New Plan For RAWA: Don’t Ban Online Gambling, Just Pause Forever

Steve Ruddock July 10, 2015 1351 Reads
RAWA lite federal online gambling ban

Unable to sell their iGaming prohibition or craft an agreeable version of the Restoration of America’s Wire Act, anti-online gambling advocates led by Sheldon Adelson are considering a new strategy at the federal level in an attempt to bring more lawmakers on board.

According to GamblingCompliance’s Tony Batt, the new approach calls for a study and moratorium on online gaming expansion instead of an al-out prohibition of online casino and poker games.

The proposed study/moratorium would effectively put an end to any threat to legalized online gaming from the Restoration of America’s Wire Act (RAWA) bills that have been introduced in the House and Senate by Representative Jason Chaffetz (R-UT) and Senator Lindsey Graham (R-SC), respectively.

GamblingCompliance noted that it’s unclear how much more support there would be for what some are now calling RAWA-lite.

The “beached whale”

One Republican lobbyist who spoke to GamblingCompliance anonymously called RAWA “a beached whale,” and perhaps even more concerning, it’s an issue driving a wedge between Republicans.

RAWA’s “beached whale” status is nothing new to iGaming analysts, as the writing has been on the wall for the highly controversial bill since late last year. RAWA’s carveouts and lack of carveouts for powerful lobbies like state lotteries made the bill toxic.

Unsurprisingly, RAWA has failed to gain enough traction in either 2014 or 2015 for it to be considered a viable bill, with most analysts putting it in the long shot category.

In 2014, RAWA was left untouched until a last ditch effort to attach the legislation to the “must pass” CRomnibus spending bill (a la UIGEA’s attachment to the Safe Ports Act in 2006) during the lame duck session following the midterm elections.
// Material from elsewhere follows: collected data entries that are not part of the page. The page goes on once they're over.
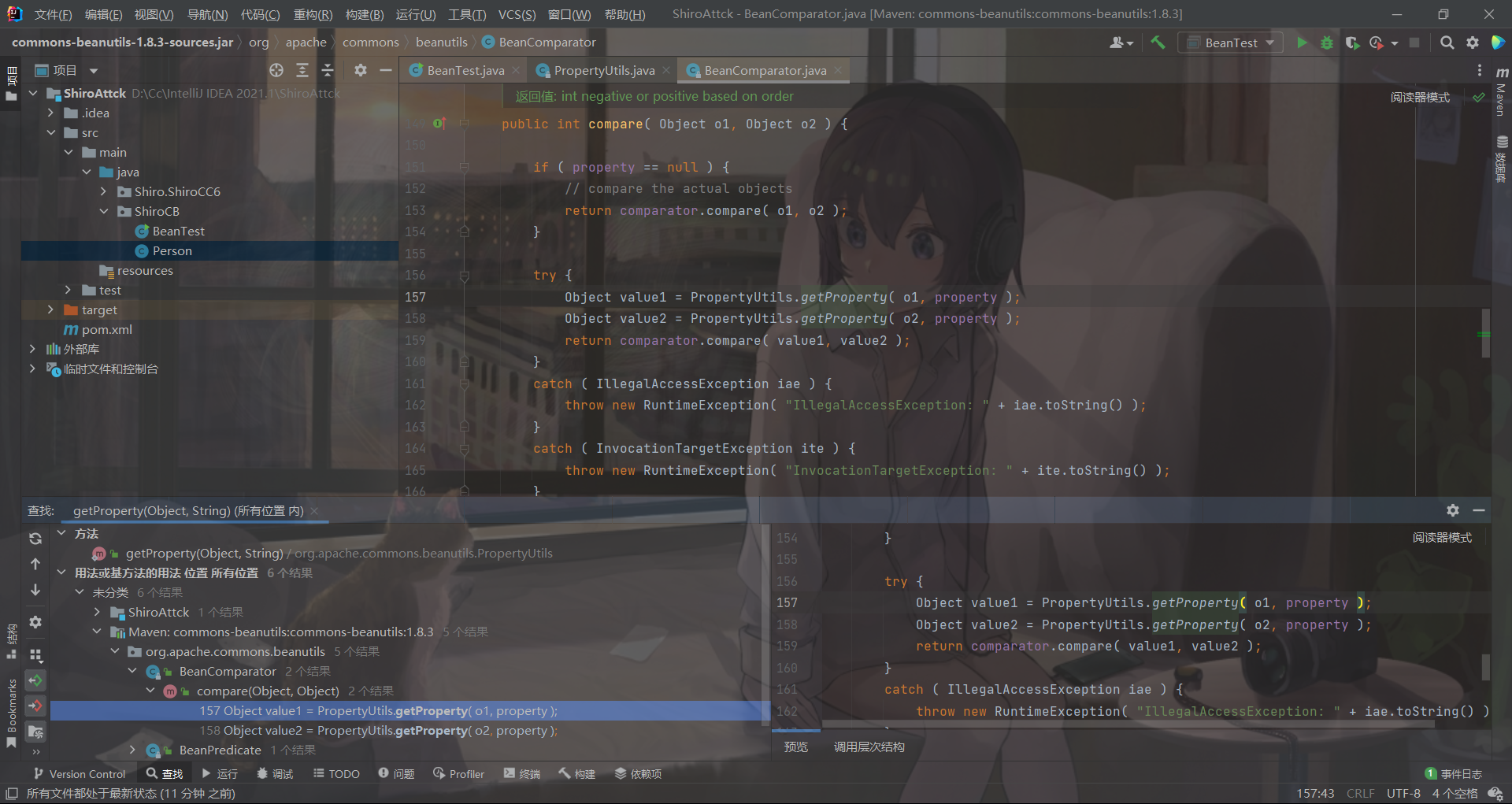Expand the 外部库 node in project tree
1512x804 pixels.
[32, 348]
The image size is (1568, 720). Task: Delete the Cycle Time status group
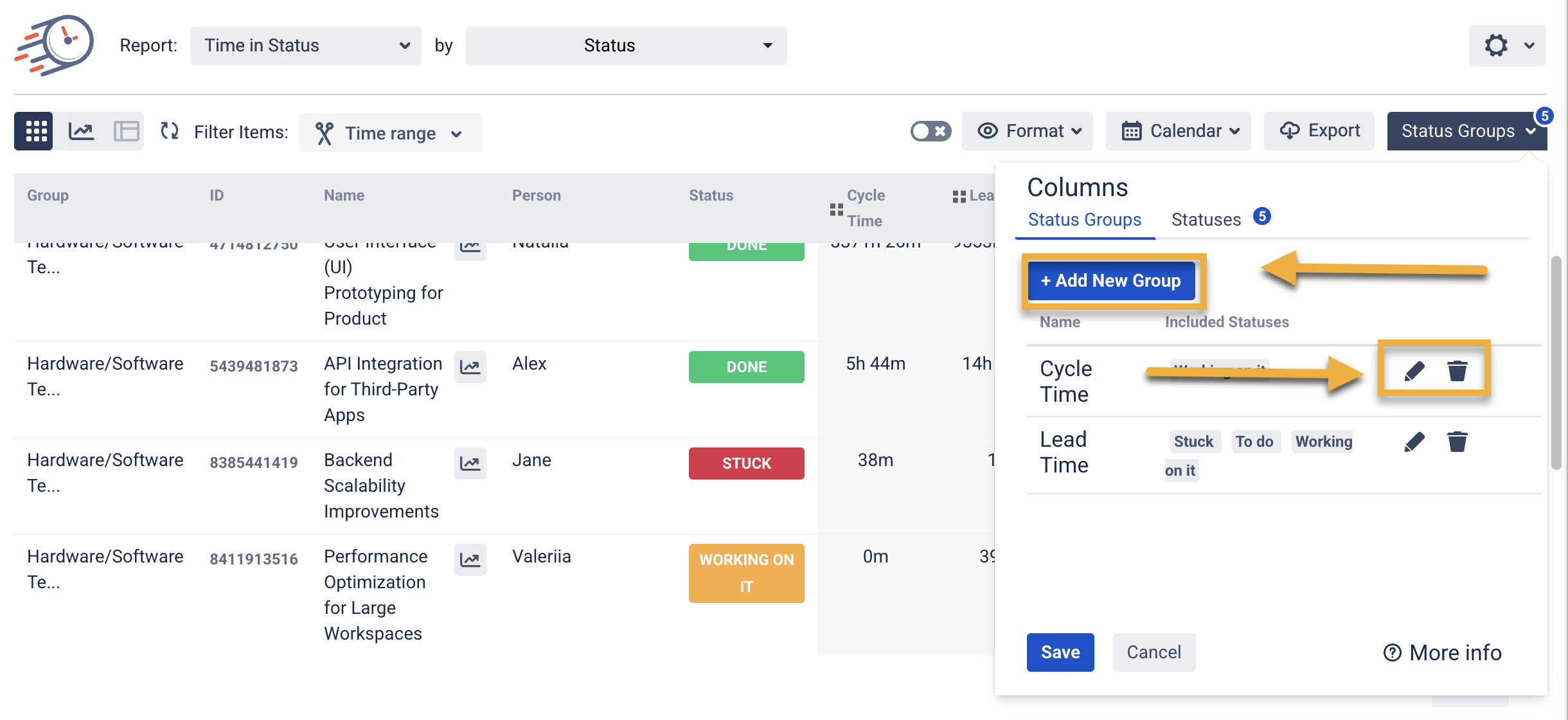tap(1457, 371)
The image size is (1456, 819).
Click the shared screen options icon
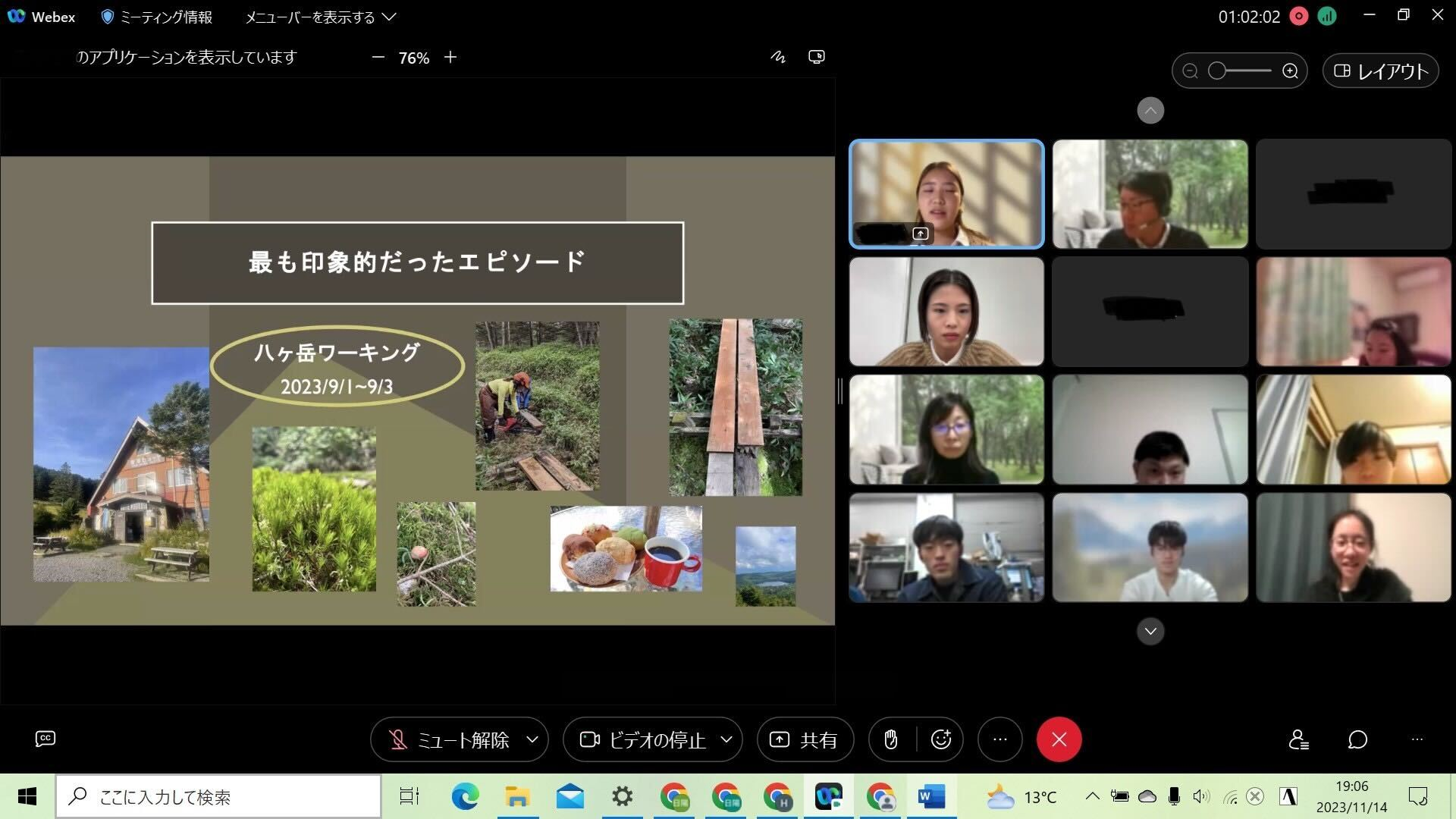(x=817, y=57)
The effort failed.

New year, similar story

In 2015, Jason Chaffetz reintroduced RAWA in the House of Representatives.

The proposed online gaming ban produced one somewhat farcical hearing in the House Judiciary subcommittee, and according to a previous report by GamblingCompliance, Chaffetz’s attempts to hold a second hearing have been rebuked by Chairman Bob Goodlatte.

GC’s source also indicated Goodlatte believes RAWA cannot pass the House Judiciary Committee “without significant revisions.”

Lindsey Graham recently reintroduced RAWA in the Senate, but this time it differs from Chaffetz’s bill as the senate version contains some minor concessions for state lotteries, but not enough to win state lotteries over.

Smart move by Adelson and CSIG

With RAWA – at least in its present form – essentially DOA, the new strategy calling for a study and moratorium is a smart tactical change by Adelson and his allies, regardless of whether the measure passes or not.

On the one hand it appears defeatist, essentially signaling the realization that RAWA cannot pass, but it also presents lawmakers who have thus far avoided the prickly issue (do we hate gambling enough to step all over our small federal government beliefs?) a third option by offering what appear to be reasonable concessions.

But these concessions are fool’s gold.

The reason the concessions are dubious is because a moratorium would do precisely what RAWA would have done. As currently written, RAWA would roll back online offerings in several states, but, in order to pass, RAWA would most likely have to grant current states offering legal online lottery and online gaming an exemption.

A moratorium would essentially accomplish the same online gaming prohibition as RAWA.

Still a number of problems with RAWA-lite

RAWA-lite will also have to deal with the same backlash as RAWA.

A number of states are unlikely to remain silent should the federal government try to impose a moratorium on state-level online gaming expansion. Several states are currently exploring online lottery expansion, and a number of others are likely considering it in the near future.

Pennsylvania, California, New York, and several other states would almost certainly push back against such a preemptive strike by the federal government, preferring to keep the decision to expand into online gambling in their state capitols, not in Washington DC.

If these rumors are correct, and RAWA is about to be replaced by calls for a study/moratorium, it could also be a sign that Adelson is concerned Pennsylvania, California, or another state will pass an online gaming bill either this year or next.